* _TASK ITEM_
In the dialogue between Alice Aycock and Cunningham, what does Cunningham say is being drawn at the moment?

* _PASSAGE_
§ §

Alice Aycock: I didn't want to talk about that.

Cunningham: It can open your spirit.

Aycock: Maybe. I'm not just open.

Cunningham: Not at the moment.

Aycock: The glass is there and not there.

Cunningham: Like a tree. I think it's poetic.

Aycock: Things get taken over, layer upon layer.

Cunningham: Usually, that has a great deal to do with practicality.

Aycock: I refer to it as transformational grammar. You know that.

Cunningham: Well, I don't know. It sounds superb.

Aycock: You are always being assailed by language, and memory.

Cunningham: It proved to have a stronger lure.

Aycock: It's nothing but dust. But they were all there, I saw people building stuff, big stuff, using big cranes, making bridges, all kinds of things, and that was just my environment.

Cunningham: Yes, yes. There was an awful lot of laughing.

Aycock: (laughs) When you are frustrated because you don’t have the money or the support system to build something, your imagination is still there: you can still think it up, you can still draw it.

Cunningham: And even if something comes up that is not quite possible, it shows you something else that you hadn’t thought of that is possible.

Aycock: You gasp. Or you step out into empty space. You need to know when to pull back.

Cunningham: At the moment, I am drawing little birds.

§ §

* _DATASET EXTRACT_
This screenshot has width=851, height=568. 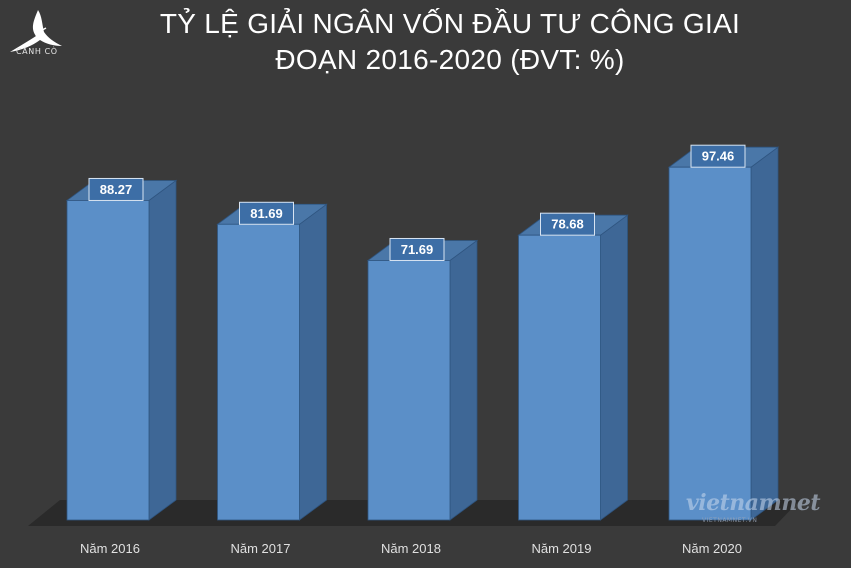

§ §

* _FINISHED EXERCISE_
Little birds.